In our state it would be R-1 but exempt from sprinkler requirements (as amended) due to non cooking and cabin/camp designation.


----------



## Mr Softy (Aug 3, 2011)

how big are the cabins?

they're not really R-3, but they're not R-1 either.

can they be classified as Accessory?


----------



## brudgers (Aug 3, 2011)

alora said:
			
		

> I'm thinking R-1, using "boarding house" definition.


  It does not fit into the ordinary meaning of boarding house.


----------



## brudgers (Aug 3, 2011)

zigmark said:
			
		

> I say R-1.  R-3 is permanent occupancy and would need to meet the definition of a dwelling unit.  Your example indicated no provision for cooking which clearly meets the R-1 provision of a sleeping unit.  More to the point though is how do they intend for the units to be used?  R-3 is the catch all when not meeting one of the other "R" occupancy types and dont' forget to read the definitions for the terms used with each.  ZIG


  Here's the thing with your logic.
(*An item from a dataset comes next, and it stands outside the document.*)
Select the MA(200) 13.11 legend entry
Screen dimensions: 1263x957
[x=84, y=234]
If they put in cooking facilities, the case for classifying them as R3 would be stronger and the hazard would be higher.


----------



## brudgers (Aug 3, 2011)

mtlogcabin said:
			
		

> Yup those KOA kabins are real dangerous. http://koa.com/lodges-cabins-cottages/


  Those would not even fall under the building code if they are mobile homes.


----------



## mtlogcabin (Aug 4, 2011)

brudgers said:
			
		

> Those would not even fall under the building code if they are mobile homes.


They are not mobile homes they are site erected kits you can purchase. Pretty basic one or two rooms. Basically the codes are silent on campround sleeping facilities. I have seen tepees, cabins, RV's, yurts and even a train caboose used for campsites. They are individual units some do not even have electric, some do. The requirement to sprinkler every R occupancy has gotten ridicuolus to say the least.
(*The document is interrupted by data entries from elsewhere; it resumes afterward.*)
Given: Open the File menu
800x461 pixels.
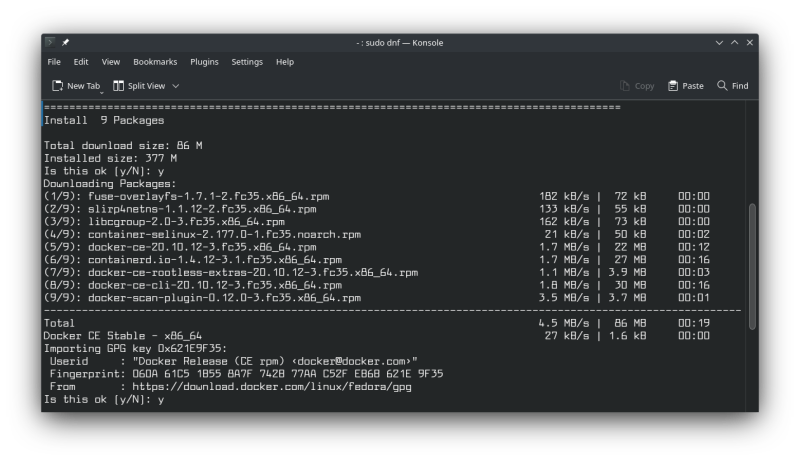Looking at the screenshot, I should pyautogui.click(x=54, y=62).
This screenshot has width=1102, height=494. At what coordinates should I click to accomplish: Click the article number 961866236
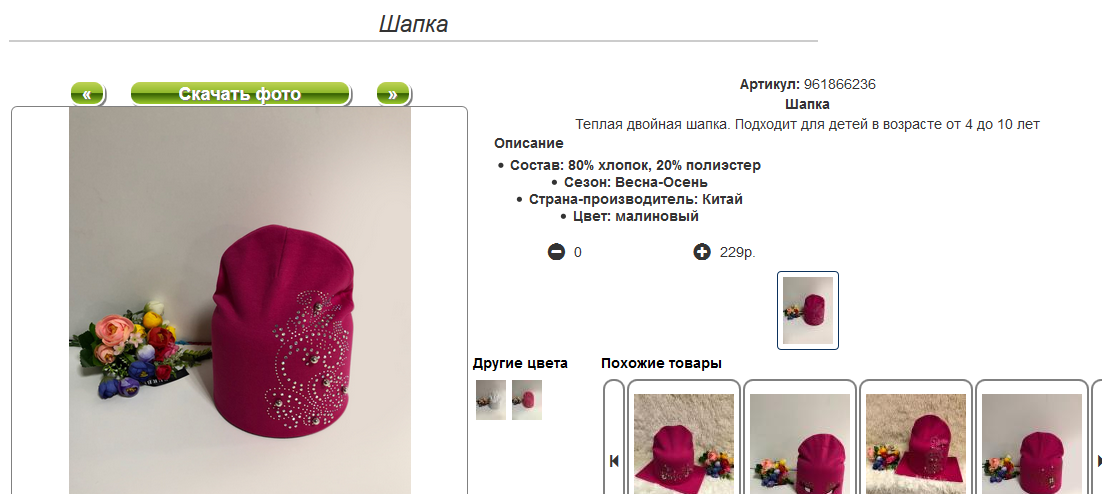840,84
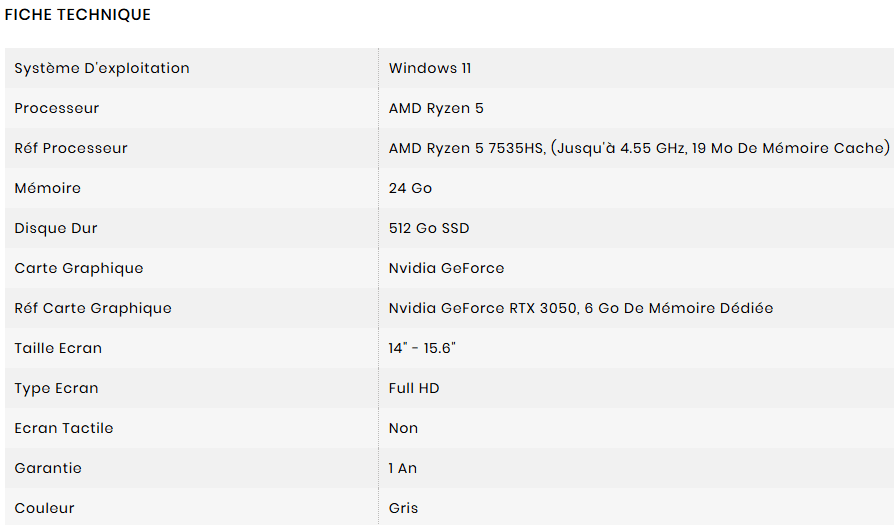Click the Mémoire row label
894x525 pixels.
[48, 188]

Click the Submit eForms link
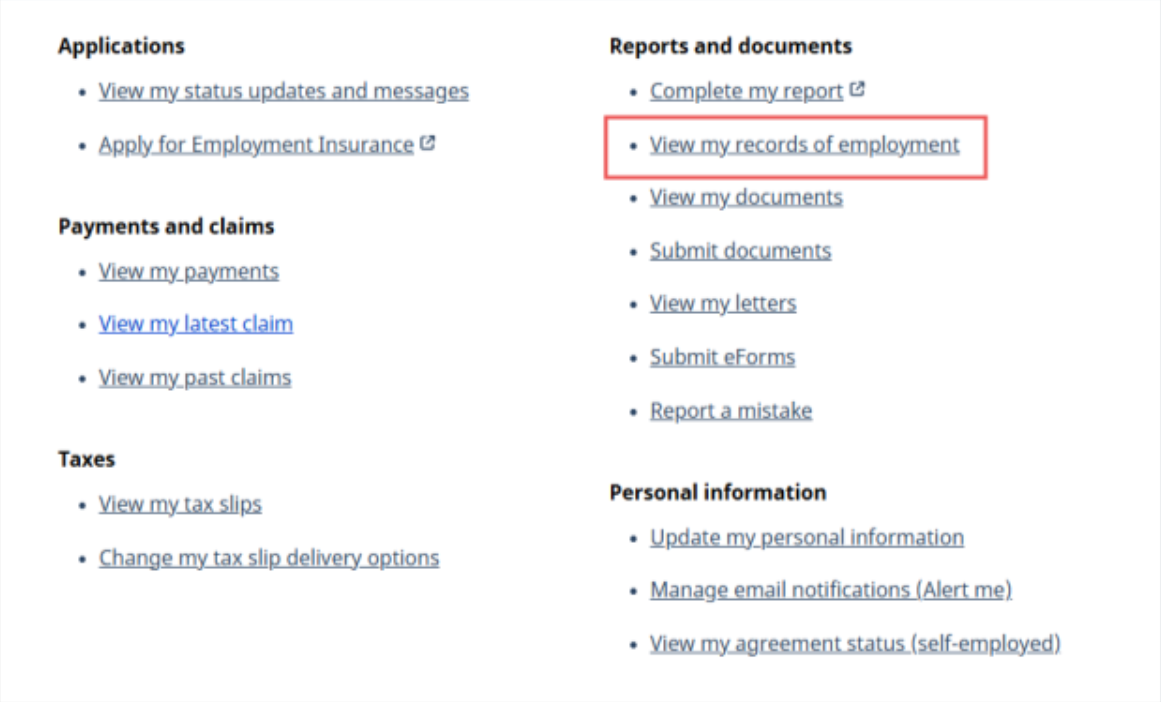(722, 357)
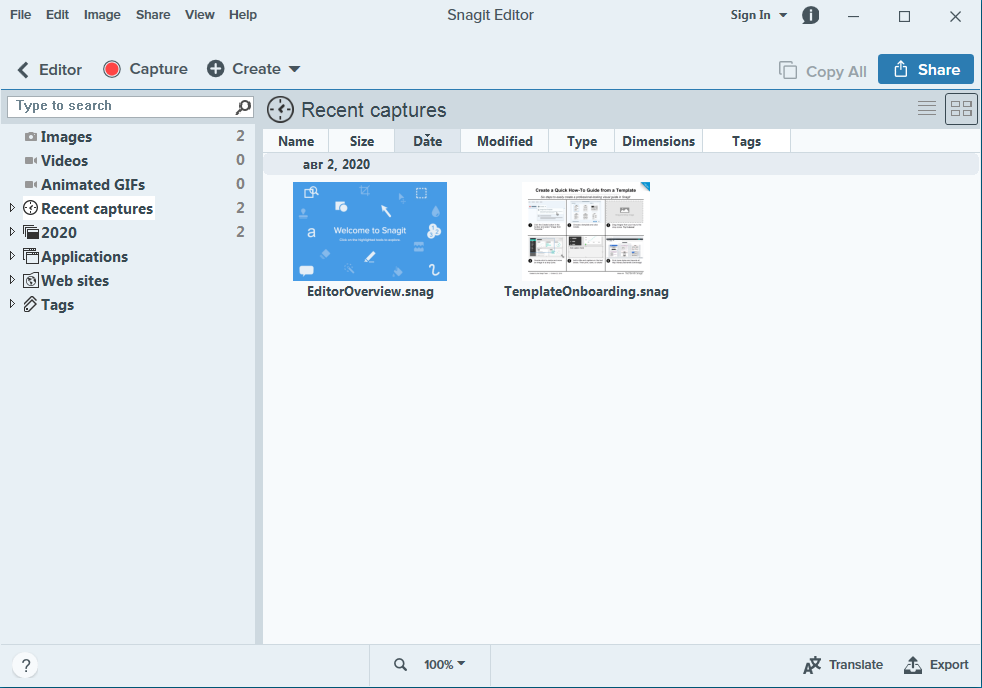The width and height of the screenshot is (982, 688).
Task: Click the red Capture record icon
Action: (x=112, y=69)
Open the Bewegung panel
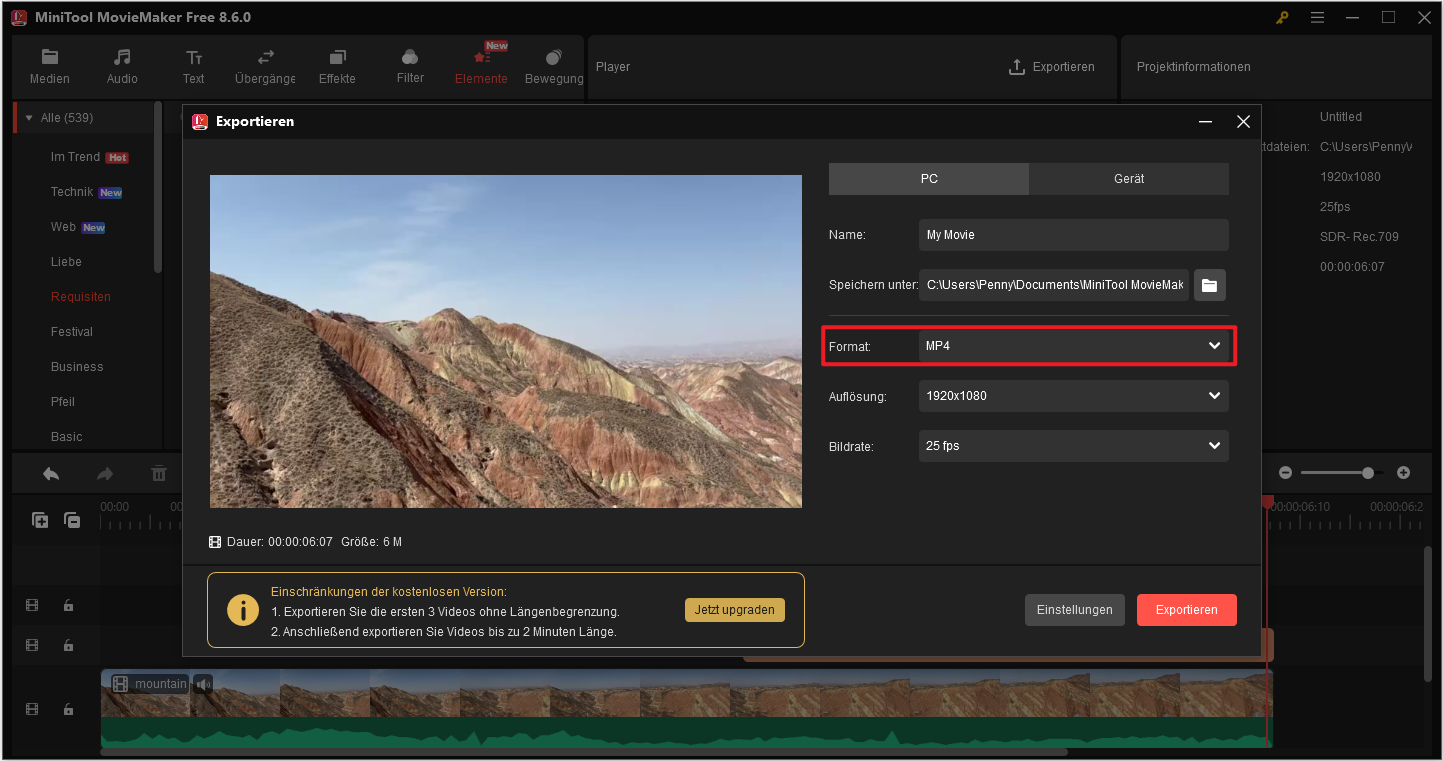 point(553,65)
http://www.keystonekabins.com/cabins/?link=cabins


----------



## permitguy (Aug 4, 2011)

Here's a blast from the past for your reading pleasure:

http://www4.iccsafe.org/cgi-bin/ultimatebb.cgi?ubb=get_topic;f=4;t=009275#000000


----------



## Big Mac (Aug 4, 2011)

Like Fireman Bill, I too would classify them as R-1 (most like a hotel/motel for transient housing)

However, again like Fireman Bill, our State Board has exemptions that would apply to most camping situations

An automatic fire sprinkler system installed in accordance with Section 903.3 shall be provided throughout all buildings with a Group R fire area.  Section 903.2.8.
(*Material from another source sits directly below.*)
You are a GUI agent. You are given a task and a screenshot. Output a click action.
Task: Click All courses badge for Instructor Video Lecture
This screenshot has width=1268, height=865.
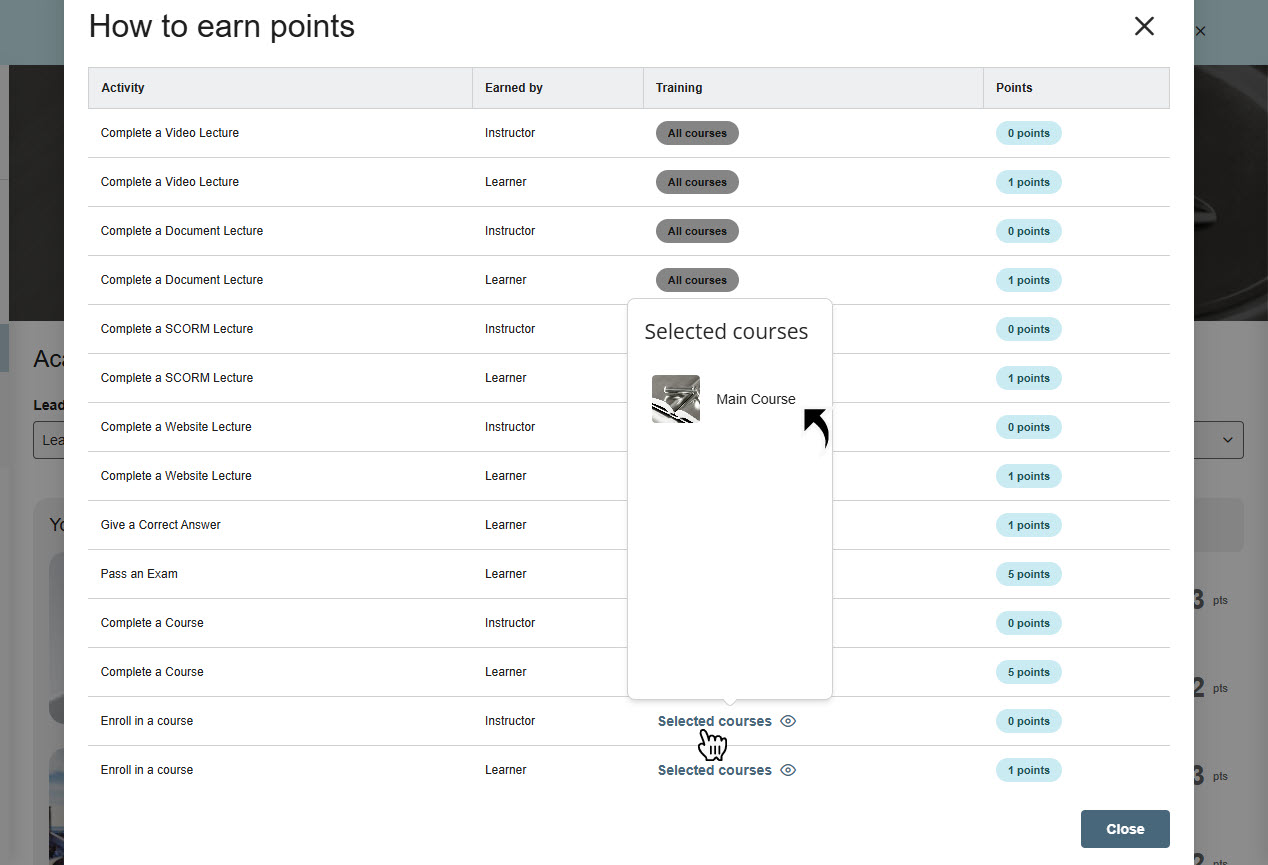tap(697, 133)
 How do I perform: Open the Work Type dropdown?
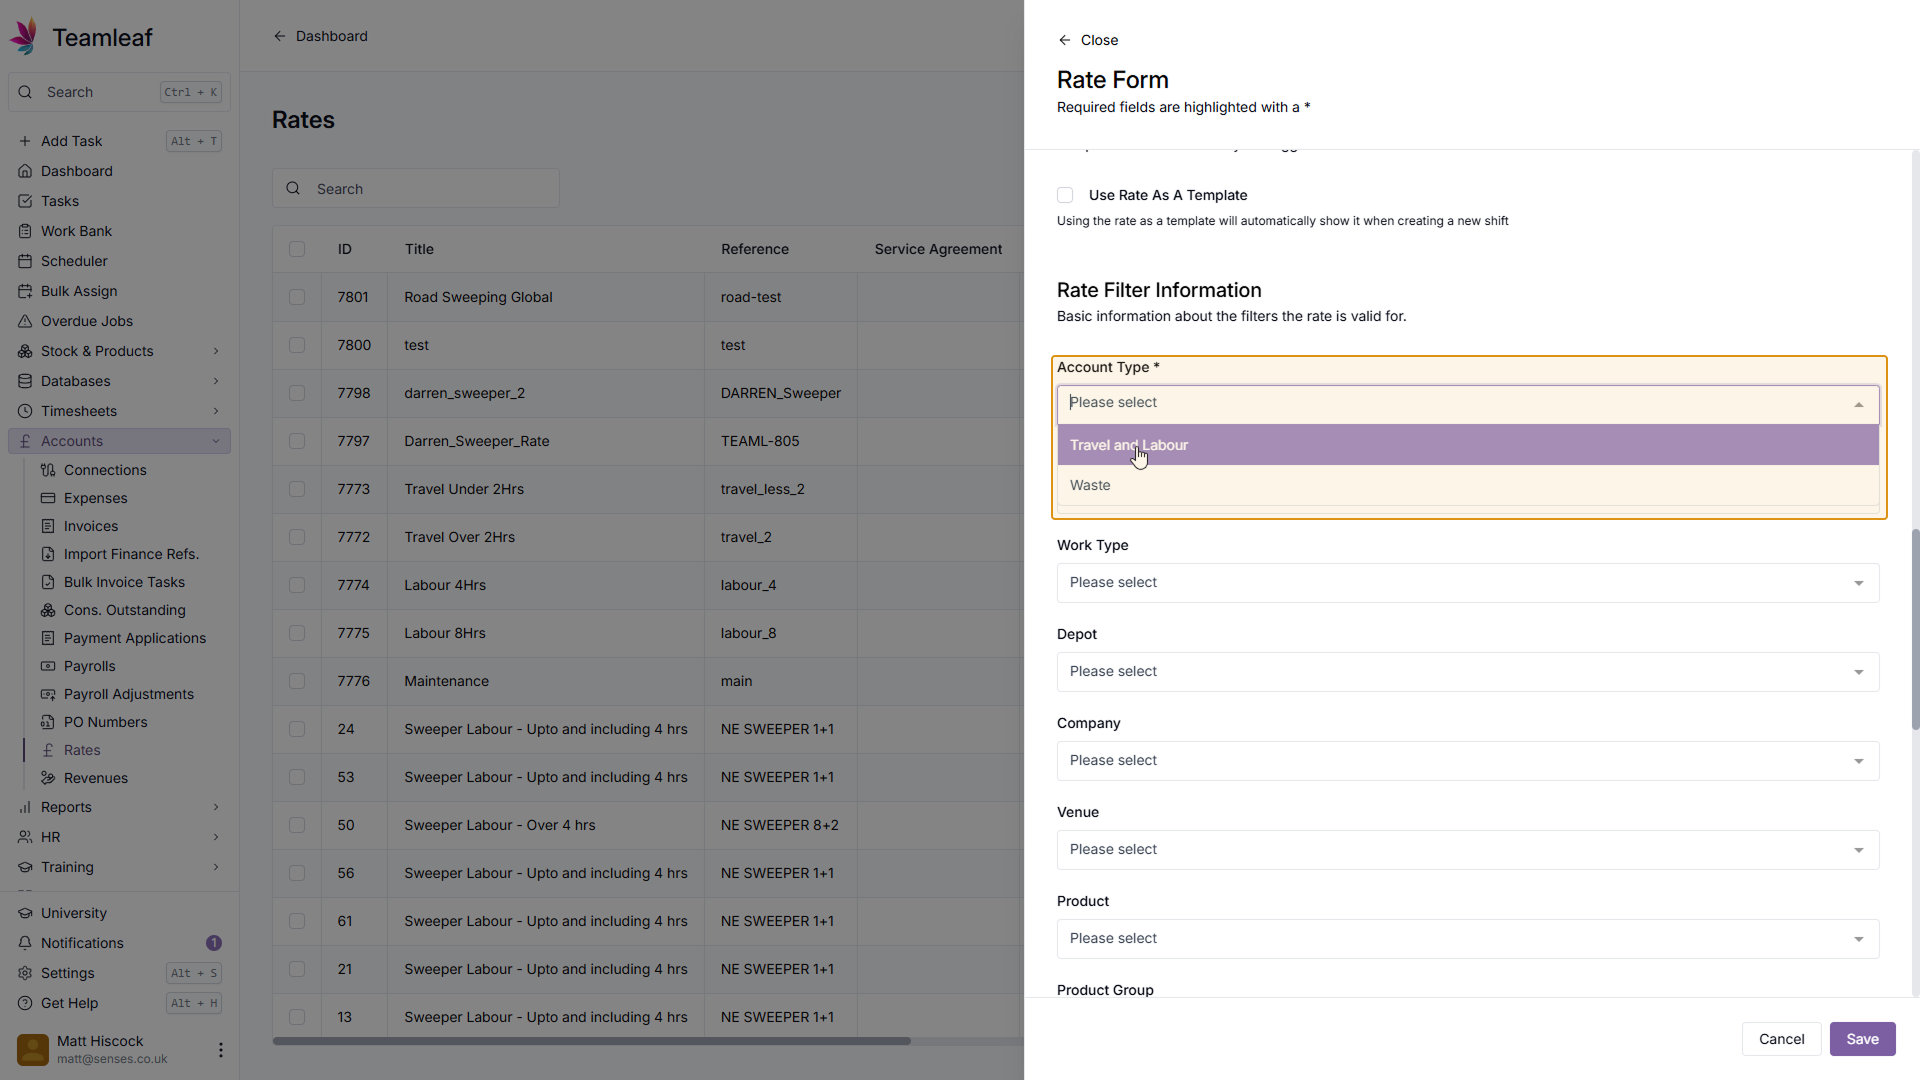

Exception: Group R-1 if all of the following conditions apply

1)  The Group R fire area is no more than 500 square feet and used only for recreational use

2)  The Group R fire area is one story only

3)  The Group R fire area does not include a basement

4)  The Group R fire area is no closer than 30' from another structure

5)  Cooking is not allowed inside the structure

6)  The Group R fire area has an occupant load of no more than 8

7)  A hand held fire (portable) extinguisher is in every Group R fire area


----------



## jonboy (Aug 7, 2011)

brudgers said:
			
		

> Here's the thing with your logic. If they put in cooking facilities, the case for classifying them as R3 would be stronger and the hazard would be higher.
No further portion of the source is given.